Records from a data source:

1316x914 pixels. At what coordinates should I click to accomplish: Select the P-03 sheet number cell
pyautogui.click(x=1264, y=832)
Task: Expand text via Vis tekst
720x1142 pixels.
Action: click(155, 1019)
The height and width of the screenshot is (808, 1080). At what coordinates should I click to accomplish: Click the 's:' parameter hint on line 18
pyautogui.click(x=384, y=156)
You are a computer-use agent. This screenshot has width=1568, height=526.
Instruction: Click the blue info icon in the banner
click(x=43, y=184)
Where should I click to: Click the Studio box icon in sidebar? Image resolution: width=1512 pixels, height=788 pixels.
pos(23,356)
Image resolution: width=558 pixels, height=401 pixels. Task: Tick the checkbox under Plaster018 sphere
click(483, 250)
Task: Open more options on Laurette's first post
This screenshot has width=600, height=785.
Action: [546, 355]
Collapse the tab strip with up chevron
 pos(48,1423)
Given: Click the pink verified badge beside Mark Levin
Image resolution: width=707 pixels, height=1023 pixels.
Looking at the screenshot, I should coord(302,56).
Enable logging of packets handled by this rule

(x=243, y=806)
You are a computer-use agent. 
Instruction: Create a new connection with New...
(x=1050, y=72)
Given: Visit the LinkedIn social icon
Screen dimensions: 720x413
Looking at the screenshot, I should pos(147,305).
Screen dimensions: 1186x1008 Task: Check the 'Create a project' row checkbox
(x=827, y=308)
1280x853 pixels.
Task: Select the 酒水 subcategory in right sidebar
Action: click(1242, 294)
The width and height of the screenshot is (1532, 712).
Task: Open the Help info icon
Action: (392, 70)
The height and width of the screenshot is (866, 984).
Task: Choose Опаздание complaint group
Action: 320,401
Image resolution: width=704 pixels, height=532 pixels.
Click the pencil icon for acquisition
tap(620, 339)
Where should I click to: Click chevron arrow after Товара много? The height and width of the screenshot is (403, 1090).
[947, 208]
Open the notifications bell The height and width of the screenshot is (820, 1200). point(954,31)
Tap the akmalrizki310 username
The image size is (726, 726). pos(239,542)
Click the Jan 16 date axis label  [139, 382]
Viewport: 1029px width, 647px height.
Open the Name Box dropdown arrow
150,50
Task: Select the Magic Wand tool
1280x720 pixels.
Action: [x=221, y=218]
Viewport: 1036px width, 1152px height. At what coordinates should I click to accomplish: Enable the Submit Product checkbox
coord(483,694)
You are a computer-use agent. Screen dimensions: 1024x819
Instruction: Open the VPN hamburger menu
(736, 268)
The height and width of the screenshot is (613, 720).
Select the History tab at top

-- About this exercise --
Look through the lines above and collect those with the word "computer".

-- Answer box --
You are a computer-use agent. This screenshot has width=1568, height=526.
You are a computer-use agent. 
You are a computer-use agent. Screen dimensions: 1024x819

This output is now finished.